Even if we don't believe in a spiritual world, the world around us echoes the passing of time. The fiery oranges and reds of the sugar maple hold the winter's bare branches.
It's a time when we find ourselves thinking about the ghosts of life -- once vibrant relationships and passions that have gone dormant, missed opportunities, the things said and done that still haunt us.
We may find ourselves grieving what we never had, what we've never experienced. A marriage, a certain level of success, a pain-free body, a child, the presence of a father at Saturday games, a world in which there is no war.
And for those griefs, we are generally told the following: "Don't dwell in that sadness. Think of what you do have. Be grateful."
That is sound advice. And sometimes we can do that.
But on days when sorrow feels closer to us, it is insufficient. That advice does not help us to integrate our past, our choices, and the things we could and could not control.
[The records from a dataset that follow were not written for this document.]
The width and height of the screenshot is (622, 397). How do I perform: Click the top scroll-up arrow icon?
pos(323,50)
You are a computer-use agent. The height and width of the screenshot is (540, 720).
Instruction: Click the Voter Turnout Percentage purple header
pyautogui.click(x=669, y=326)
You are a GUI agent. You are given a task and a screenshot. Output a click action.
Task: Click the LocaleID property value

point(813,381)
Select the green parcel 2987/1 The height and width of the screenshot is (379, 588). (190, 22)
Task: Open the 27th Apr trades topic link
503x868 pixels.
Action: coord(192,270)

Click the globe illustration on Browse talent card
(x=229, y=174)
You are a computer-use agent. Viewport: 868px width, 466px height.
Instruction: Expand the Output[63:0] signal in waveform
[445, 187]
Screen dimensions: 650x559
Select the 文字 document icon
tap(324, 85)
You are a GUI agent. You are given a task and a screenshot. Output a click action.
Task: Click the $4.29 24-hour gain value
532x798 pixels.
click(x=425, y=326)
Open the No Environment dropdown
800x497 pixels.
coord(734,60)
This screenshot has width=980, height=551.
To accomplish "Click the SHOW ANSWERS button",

Instead, let us welcome our ghosts. Play with them. What would it be like to have been a lawyer in the big city? or to have twins? or to have a neurotypical brain? or to have had a grandmother who baked cookies every afternoon?
Mark Wunderlich does that in the poem, where he imagines the son he'll never have. And in his imagining, he realizes what can never be known. What is it to have someone made by your body, but whose mind remains just out of reach?
Our ghost grieving is bound up in our desires. We grieve what we have conscribed -- we are haunted by our own limitations. When we welcome our ghosts and imagine them -- playfully, amusingly, lovingly, we become aware of what we need to give ourselves. And we become aware that those ghost griefs, manifested in the real physical world, would also be imperfect and unpredictable.